Developing such a system is certainly in conflict with the ABM Treaty. And, unlike the present systems undergoing tests, they are not toys, as sarcastically described by Putin, but a serious potential threat to the Russian deterrence capacity. Apparently, Kremlin believes no such danger exists. But so far it has no guarantees that American nuclear NMD systems will not be deployed. Starting June 13, 2002 no restrictions will apply. The US will be free to do as they wish.

Mr. Putin's change of heart since Ljubljana is indeed remarkable. Not only is he willing to proceed with drastic reductions in offensive weapons with no detailed arrangements for control but he now also doubts the need to deploy MIRVs on the new Topol-M missiles. A new group has emerged in Moscow who are fans of the new "freedom" to re-fashion Russia's own armed forces without being restricted by international treaties. They are happy at the prospect of saving on costs of maintaining an excessive nuclear arsenal in the belief that this will somehow help provide money to modernise the armed forces.

Actually, despite ambitious long-term plans to re-equip the army with new weapons very little is done to allocate necessary resources for this purpose. The share of defence expenditure in GDP is still a miserly 2.6 percent, exactly were it was at the end of the Yeltsin era. Only 22 percent of funds needed to develop the new third-generation fighter aircraft are provided from the federal budget. The remainder is to be earned by exporting old military hardware. Other defence projects are in a similar beggarly condition.

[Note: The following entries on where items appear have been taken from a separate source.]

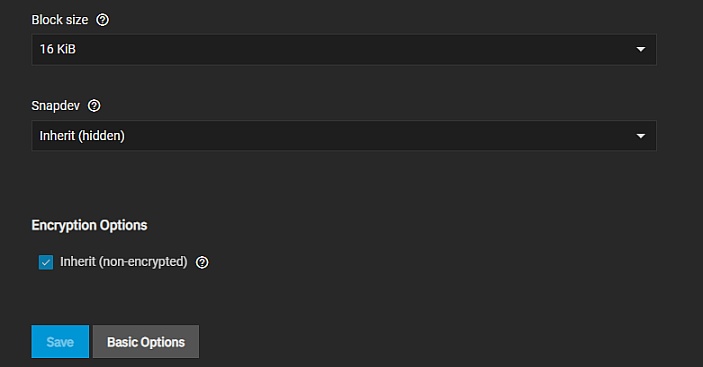Expand the Block size combo box
Screen dimensions: 703x367
tap(344, 49)
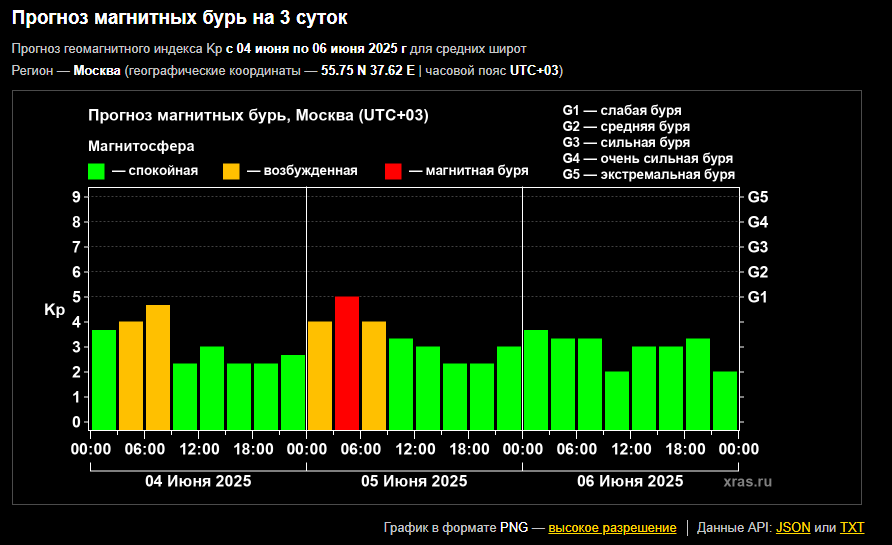892x545 pixels.
Task: Click the green "спокойная" legend swatch
Action: point(96,171)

Mr. Putin is apparently counting on his love affair with Bush to last despite America's resolve to ignore Russia's strategic interests. This is a dangerous game because in the real world, unlike the virtual world of idealistic expectations, conflicts between nations are inevitable. Compassion and altruism are the last things that can help resolve them. When George Bush scrapped the ABM Treaty he acted only in his own interests, as he saw them. When Vladimir Putin readily concurred, one wonders if his hope for a lasting alliance was well founded. Perhaps the mistake was his, not Bush's.